A second mortgage, like any other mortgage, is a loan in which a piece of real estate is put up as collateral and is therefore at risk of foreclosure if the borrower can’t repay the money. It’s not the same as refinancing. “Second” doesn’t mean that you had one mortgage, paid it back and took out another. Rather it refers to the pecking order among the various loans (in theory there could be a third, fourth or umpteenth mortgage) secured by the same property.
Say you have a house appraised at $300,000 and you owe $200,000 on your mortgage. That $100,000 in equity could allow you to borrow more against the house, so let’s say you take out a second mortgage of $50,000. Now let’s say another recession comes along the next day, the house instantly declines in value and you lose your job and can’t keep up payments.

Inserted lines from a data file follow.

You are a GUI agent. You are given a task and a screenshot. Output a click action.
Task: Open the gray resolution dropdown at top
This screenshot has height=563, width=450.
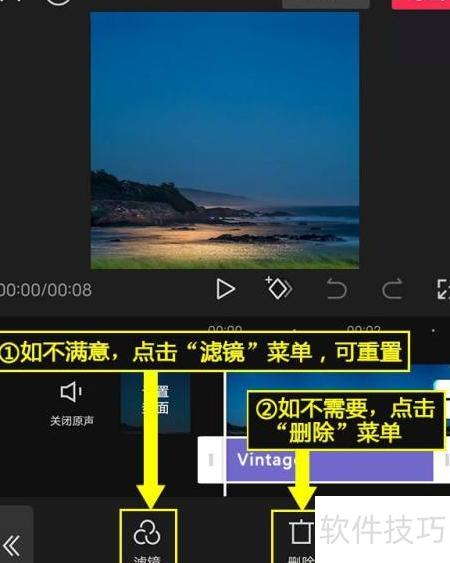coord(326,4)
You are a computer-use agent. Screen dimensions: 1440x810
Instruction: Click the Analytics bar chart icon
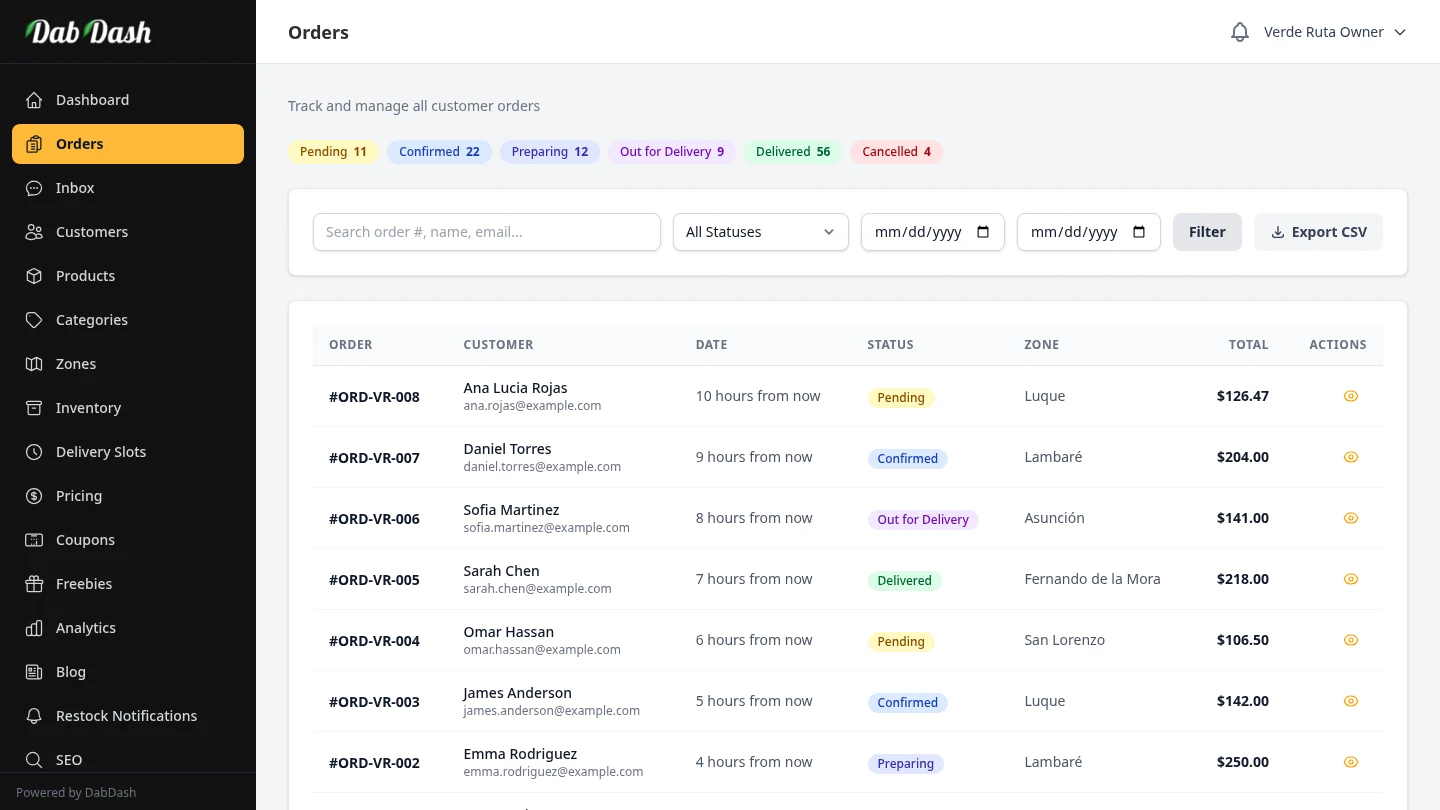click(x=34, y=628)
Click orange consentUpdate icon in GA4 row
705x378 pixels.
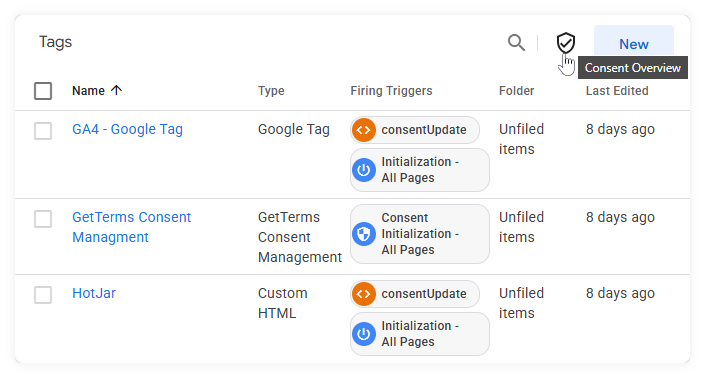coord(364,130)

If the holder of your first mortgage forecloses and sells the house at auction for $220,000, that lender will get back the $200,000 outstanding on the first mortgage. The holder of the second mortgage, on which you owe $50,000, will get the remaining $20,000 from the sale.
This example shows why second mortgages are dangerous things. You have a smaller margin for error if the housing market and/or your personal finances take a turn for the worse. A second mortgage is also riskier for the bank making it, so the interest rate you pay is likely to be higher. There may be sound reasons for taking out a second – perhaps to make an improvement that you’re fairly certain will add value to the property over and above the cost of the work being done – but when it comes to mortgages, there seem to be more sound reasons to stop at one.